What is being asked:
Leaving out the pictures, restate each record below word for word.

*-*-*

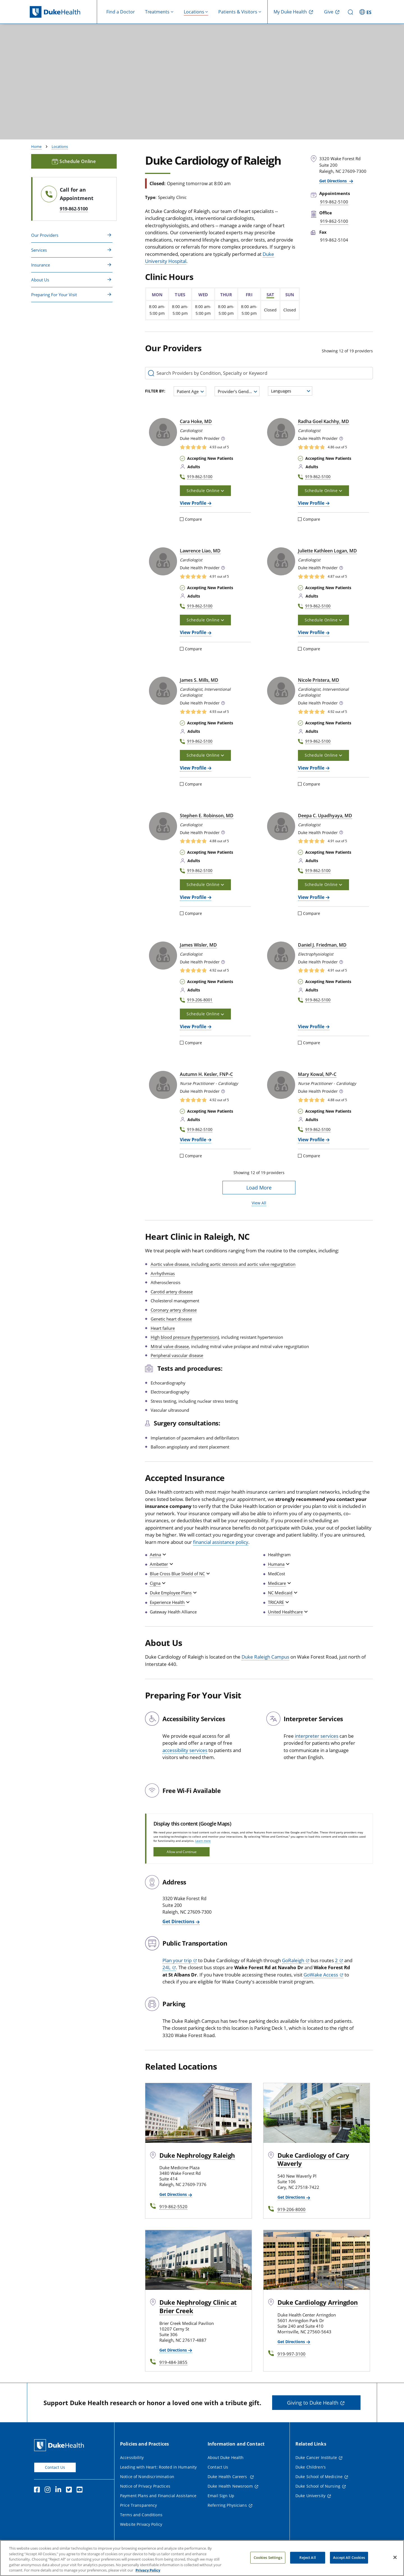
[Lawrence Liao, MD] (163, 561)
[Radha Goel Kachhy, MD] (281, 432)
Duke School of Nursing (317, 2486)
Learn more (203, 1841)
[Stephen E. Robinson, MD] (163, 826)
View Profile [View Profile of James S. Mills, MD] (193, 768)
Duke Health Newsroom (230, 2486)
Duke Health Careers (228, 2476)
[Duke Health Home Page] (60, 2445)
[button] (223, 439)
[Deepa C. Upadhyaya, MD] (281, 826)
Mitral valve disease (170, 1346)
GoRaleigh (293, 1960)
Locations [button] (194, 12)
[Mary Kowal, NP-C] (281, 1085)
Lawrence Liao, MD (200, 551)
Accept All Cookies (349, 2558)
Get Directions (333, 180)
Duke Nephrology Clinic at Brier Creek (198, 2306)
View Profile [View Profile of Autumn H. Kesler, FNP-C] (193, 1140)
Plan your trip (177, 1960)
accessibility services (184, 1750)
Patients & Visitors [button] (237, 12)
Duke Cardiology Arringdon (317, 2302)
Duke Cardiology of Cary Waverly (313, 2159)
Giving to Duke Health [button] (312, 2402)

*-*-*

Answer to this problem:
[Lawrence Liao, MD] (163, 561)
[Radha Goel Kachhy, MD] (281, 432)
Duke School of Nursing (317, 2486)
Learn more (203, 1841)
[Stephen E. Robinson, MD] (163, 826)
View Profile [View Profile of James S. Mills, MD] (193, 768)
Duke Health Newsroom (230, 2486)
Duke Health Careers (228, 2476)
[Duke Health Home Page] (60, 2445)
[button] (223, 439)
[Deepa C. Upadhyaya, MD] (281, 826)
Mitral valve disease (170, 1346)
GoRaleigh (293, 1960)
Locations [button] (194, 12)
[Mary Kowal, NP-C] (281, 1085)
Lawrence Liao, MD (200, 551)
Accept All Cookies (349, 2558)
Get Directions (333, 180)
Duke Nephrology Clinic at Brier Creek (198, 2306)
View Profile [View Profile of Autumn H. Kesler, FNP-C] (193, 1140)
Plan your trip (177, 1960)
accessibility services (184, 1750)
Patients & Visitors [button] (237, 12)
Duke Cardiology Arringdon (317, 2302)
Duke Cardiology of Cary Waverly (313, 2159)
Giving to Duke Health [button] (312, 2402)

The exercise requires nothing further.